What other democracies allow citizenship to be revoked?
Twenty-two countries in Europe allow denaturalization for terrorism or other behaviour contrary to the national interest, according to a 2014 paper by University of Ottawa law professor Craig Forcese. These include Britain, Belgium, Denmark, France, Germany, Greece, Spain, Switzerland and the Netherlands. Australia introduced a new law in June to revoke the citizenship of dual nationals who engage in terrorism. Britain has broadened its revocation powers; the government may now make an individual stateless.
What does international law have to say about this?
As long as the revocation is not arbitrary, it is permitted under the Universal Declaration of Human Rights. A separate agreement, the UN Convention on the Reduction of Statelessness, discourages countries from leaving people without any citizenship. "International law says very little about revocation; it lies principally in the hands of states," Prof. Forcese said in an interview.
Why does the United States, with its well-known 'war on terror,' not revoke terrorists' citizenship?
The U.S. Supreme Court has expressed abhorrence: In a 1958 case, chief justice Earl Warren called it "a form of punishment more primitive than torture, for it destroys for the individual the political existence that was centuries in the development." In a 1949 case, the court deplored the removal "of a right no less precious than life or liberty."
What does the Canadian Charter of Rights and Freedoms say about citizenship?
Section 6 says, "Every citizen of Canada has the right to enter, remain in and leave Canada." But Section 1 says rights and freedoms are subject to limits that government can justify as reasonable in a free and democratic society. However, Section 6 is not subject to the Charter's "notwithstanding" clause (Section 33); government cannot opt out of a court ruling on citizenship rights.
What has Canada done before now?
In 1947 the government established Canadian citizenship, as distinct from that of British subject. Native-born and naturalized citizens "held equal status, were entitled to identical privileges and were subject to the same duties and obligations," according to a briefing paper prepared by the Library of Parliament last year, as revocation was being debated. Despite that equality, only naturalized Canadians could have their citizenship revoked (for false representation, treason or engaging with the enemy while Canada was at war). In 1977, that was reduced to just one category: false representation.
Why does today's citizenship law forbid leaving anyone stateless?
Canada signed the UN Convention on the Reduction of Statelessness in 1978, and because the government did not reserve the right to make individuals stateless, it is now barred from doing so.
What would Canadian judges make of what other countries are doing?

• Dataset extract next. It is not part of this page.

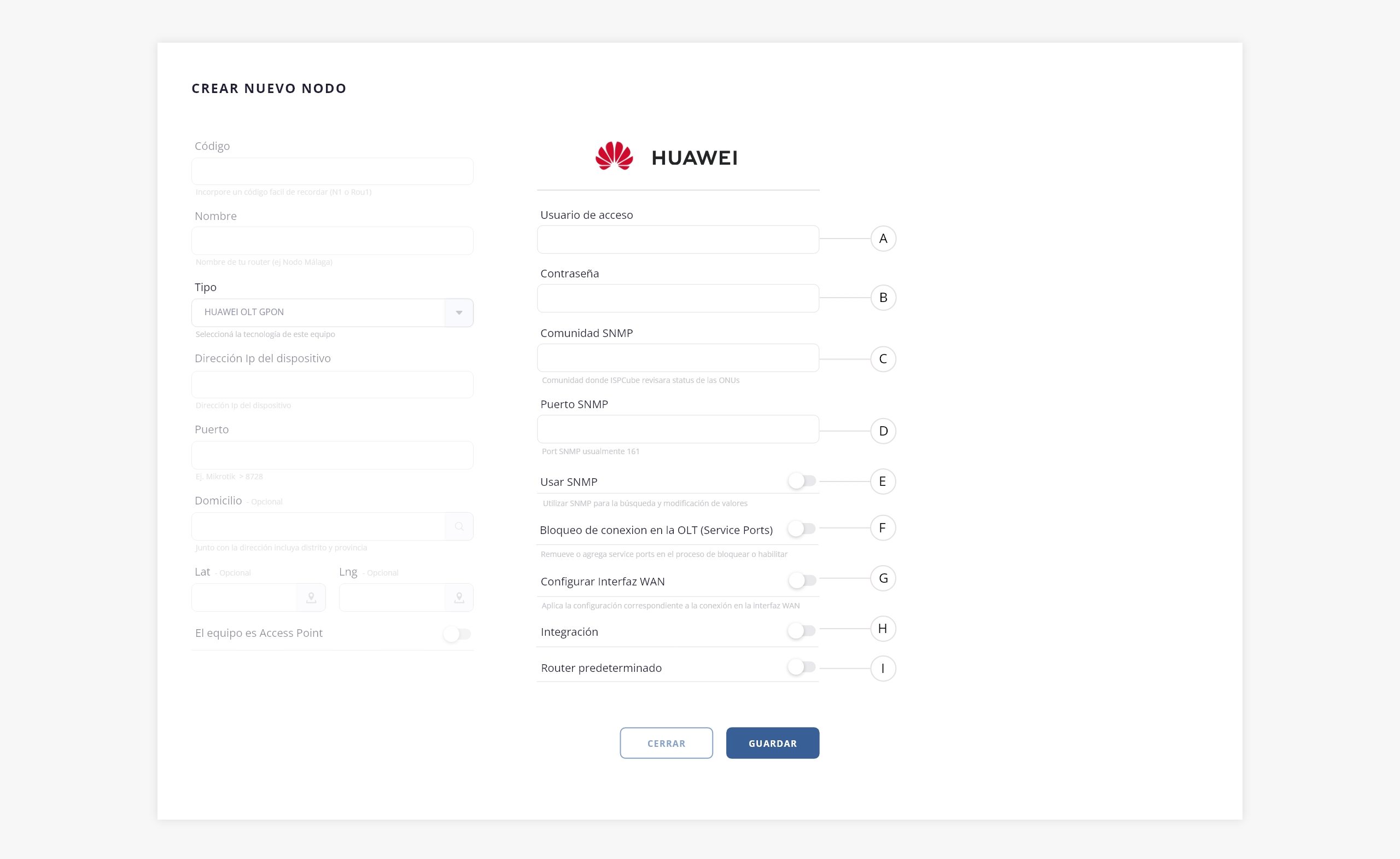Click the Lat field location pin icon
Viewport: 1400px width, 859px height.
[x=311, y=597]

"An argument is to be made on both sides, there's no question about that," says Dale Gibson, a legal historian in Alberta. "Yes, you'd look around the world and at historical practice." But, he said, "surely the American legal system is considerably closer to ours than many of the European ones." The U.S., unlike Britain, has a constitutional bill of rights.
What key question will judges have about the process for denaturalizing a citizen?
If denaturalization is a form of punishment, why are the procedural protections so much weaker than for people accused in criminal courts? Prof. Forcese asks. (For instance, the government does not have to prove that the person facing loss of citizenship has another nationality; the burden is on the individual to show that he doesn't.)